House Bill No. 6221 was filed before the House of Representatives proposing the establishment of the Filipino Identification System or FilSys requiring Filipino citizens of at least 18 years old to obtain a FilSys ID. The information gathered for the proposed system will be restricted from law enforcement agencies except under certain circumstances. In the bill's third and final reading, 142 members of the lower legislature voted for the bill in the final reading while seven voted against.

===Senate Bill No. 1738===

Senator Panfilo Lacson authored and sponsored Senate Bill No. 1738, or the Philippine Identification System (PhilSys) Act of 2018 which mandates a national identification system with compulsory registration. The PhilSys is meant to provide Filipino citizens and foreign residents in the Philippines a single and unified proof of identity to ease public and private transactions and deter criminality. The document from the national identification system will be called as the PhilSys ID which will bear a permanent identification number called the PhilSys number (PSN). The ID will contain the full name, facial image, birth date, address, and fingerprints of the bearer. However, possession of the ID card itself will not be compulsory. The Philippine Statistics Authority (PSA) will be the registry of the national identification system.
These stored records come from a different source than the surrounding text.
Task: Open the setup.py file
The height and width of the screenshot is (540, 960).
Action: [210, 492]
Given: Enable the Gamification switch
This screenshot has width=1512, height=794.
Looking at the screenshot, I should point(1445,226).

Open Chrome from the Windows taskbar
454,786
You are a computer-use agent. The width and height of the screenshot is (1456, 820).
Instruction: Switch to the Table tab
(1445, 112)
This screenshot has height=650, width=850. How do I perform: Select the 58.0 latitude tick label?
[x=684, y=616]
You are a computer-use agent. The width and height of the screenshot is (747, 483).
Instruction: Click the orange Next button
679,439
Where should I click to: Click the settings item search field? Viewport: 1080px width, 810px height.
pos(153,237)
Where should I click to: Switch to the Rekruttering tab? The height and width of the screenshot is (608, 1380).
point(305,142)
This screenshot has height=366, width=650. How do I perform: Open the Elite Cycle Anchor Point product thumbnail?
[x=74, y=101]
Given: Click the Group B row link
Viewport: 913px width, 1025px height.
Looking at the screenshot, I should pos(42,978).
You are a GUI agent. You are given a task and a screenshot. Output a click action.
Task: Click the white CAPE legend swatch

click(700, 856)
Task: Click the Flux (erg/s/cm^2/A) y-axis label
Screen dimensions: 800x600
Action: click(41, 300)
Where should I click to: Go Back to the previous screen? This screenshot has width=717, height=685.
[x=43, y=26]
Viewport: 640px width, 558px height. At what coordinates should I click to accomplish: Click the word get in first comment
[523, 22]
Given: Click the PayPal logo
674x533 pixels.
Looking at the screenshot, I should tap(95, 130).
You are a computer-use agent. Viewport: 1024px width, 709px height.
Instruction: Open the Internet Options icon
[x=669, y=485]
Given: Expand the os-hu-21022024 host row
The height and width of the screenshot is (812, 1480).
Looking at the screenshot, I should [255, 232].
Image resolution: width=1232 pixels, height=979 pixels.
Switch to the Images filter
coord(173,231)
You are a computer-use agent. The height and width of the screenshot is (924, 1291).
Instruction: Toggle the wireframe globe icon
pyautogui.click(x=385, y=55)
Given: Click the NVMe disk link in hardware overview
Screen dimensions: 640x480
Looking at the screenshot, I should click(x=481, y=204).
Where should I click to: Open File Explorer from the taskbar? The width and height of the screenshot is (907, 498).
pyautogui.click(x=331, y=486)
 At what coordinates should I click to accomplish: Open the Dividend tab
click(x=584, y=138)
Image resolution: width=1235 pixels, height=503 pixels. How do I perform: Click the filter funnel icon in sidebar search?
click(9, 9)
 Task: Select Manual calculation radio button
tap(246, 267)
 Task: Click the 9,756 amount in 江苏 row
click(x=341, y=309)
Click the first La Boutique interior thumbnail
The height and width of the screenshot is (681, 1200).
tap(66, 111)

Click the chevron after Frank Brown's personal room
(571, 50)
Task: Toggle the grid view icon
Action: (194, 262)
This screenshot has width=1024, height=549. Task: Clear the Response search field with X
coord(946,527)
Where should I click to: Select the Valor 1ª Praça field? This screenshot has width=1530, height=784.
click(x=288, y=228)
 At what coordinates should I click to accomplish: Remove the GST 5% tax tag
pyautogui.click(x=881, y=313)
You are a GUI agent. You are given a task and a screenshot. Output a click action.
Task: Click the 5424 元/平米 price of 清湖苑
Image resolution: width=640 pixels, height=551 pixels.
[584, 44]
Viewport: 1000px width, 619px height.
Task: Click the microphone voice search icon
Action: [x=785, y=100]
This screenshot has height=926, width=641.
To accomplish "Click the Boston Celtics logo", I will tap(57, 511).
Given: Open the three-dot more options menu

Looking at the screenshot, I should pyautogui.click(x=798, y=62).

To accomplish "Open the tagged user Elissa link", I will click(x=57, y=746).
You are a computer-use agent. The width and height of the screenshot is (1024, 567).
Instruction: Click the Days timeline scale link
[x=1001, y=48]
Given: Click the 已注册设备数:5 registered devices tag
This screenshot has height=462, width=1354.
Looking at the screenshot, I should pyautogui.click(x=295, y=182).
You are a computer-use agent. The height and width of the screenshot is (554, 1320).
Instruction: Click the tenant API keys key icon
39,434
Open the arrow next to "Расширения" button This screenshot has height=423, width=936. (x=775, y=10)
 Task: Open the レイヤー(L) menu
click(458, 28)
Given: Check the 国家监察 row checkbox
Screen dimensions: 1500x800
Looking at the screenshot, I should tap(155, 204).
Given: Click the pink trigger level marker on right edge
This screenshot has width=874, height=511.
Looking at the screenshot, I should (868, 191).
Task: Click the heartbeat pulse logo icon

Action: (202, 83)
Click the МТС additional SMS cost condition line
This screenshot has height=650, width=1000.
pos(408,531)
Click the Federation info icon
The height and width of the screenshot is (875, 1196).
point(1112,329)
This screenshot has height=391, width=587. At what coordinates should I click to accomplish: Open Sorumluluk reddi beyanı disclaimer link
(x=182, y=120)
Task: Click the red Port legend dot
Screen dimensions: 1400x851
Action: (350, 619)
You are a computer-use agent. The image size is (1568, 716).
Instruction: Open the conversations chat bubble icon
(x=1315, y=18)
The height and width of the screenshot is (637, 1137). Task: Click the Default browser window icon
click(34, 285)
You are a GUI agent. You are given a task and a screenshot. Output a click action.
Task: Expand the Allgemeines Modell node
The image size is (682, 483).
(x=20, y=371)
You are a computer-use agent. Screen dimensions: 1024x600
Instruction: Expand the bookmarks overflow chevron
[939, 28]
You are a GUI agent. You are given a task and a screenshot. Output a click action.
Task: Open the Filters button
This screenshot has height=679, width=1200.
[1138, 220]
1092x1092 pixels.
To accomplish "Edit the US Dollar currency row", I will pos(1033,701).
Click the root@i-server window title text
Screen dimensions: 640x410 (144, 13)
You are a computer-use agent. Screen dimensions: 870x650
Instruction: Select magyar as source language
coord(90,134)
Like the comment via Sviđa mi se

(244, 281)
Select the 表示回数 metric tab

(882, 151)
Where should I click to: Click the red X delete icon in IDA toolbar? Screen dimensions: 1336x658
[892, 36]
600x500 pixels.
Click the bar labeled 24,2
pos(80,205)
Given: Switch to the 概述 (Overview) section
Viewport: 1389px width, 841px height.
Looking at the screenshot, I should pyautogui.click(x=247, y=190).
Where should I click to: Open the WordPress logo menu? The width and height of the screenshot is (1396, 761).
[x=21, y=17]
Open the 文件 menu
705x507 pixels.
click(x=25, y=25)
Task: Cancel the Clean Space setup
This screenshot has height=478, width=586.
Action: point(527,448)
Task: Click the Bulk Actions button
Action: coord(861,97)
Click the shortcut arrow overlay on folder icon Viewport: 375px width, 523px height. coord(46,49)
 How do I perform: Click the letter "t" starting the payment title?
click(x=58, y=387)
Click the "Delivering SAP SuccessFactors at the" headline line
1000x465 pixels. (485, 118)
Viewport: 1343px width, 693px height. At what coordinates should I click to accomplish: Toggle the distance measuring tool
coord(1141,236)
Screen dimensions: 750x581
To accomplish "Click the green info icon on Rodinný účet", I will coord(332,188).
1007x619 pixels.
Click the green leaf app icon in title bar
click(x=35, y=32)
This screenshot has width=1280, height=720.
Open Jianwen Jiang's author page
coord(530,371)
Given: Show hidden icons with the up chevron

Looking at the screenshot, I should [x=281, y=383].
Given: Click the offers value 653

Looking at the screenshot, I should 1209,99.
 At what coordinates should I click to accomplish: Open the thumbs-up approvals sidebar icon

Similar to the House of Representatives bill, the data from the national identification system will only be made available to third parties under certain circumstances.

The third and final reading of the bill was held on March 19, 2018, with Senators Francis Pangilinan and Risa Hontiveros voting against the measure.

===Bicameral Conference Committee===
The Bicameral Conference Committee has approved Lacson's bill with minor revisions in May 2018. The consolidated version was ratified by Senate on May 29 and the House of Representatives on the following day. The bill could then be signed into law by President Rodrigo Duterte.

===Republic Act No. 11055===

On August 6, 2018, President Rodrigo Duterte signed into law the "Philippine Identification System Act" (R.A. 11055). Section 9 of the Act requires every Philippine citizen and resident alien to personally register with the Philippine ID system.

==Implementation==
The Philippine Identification System (PhilSys) national identity card program was launched on August 24, 2018, although the implementing rules and regulations were approved on October 5, 2018, by the PhilSys Policy and Coordination Council.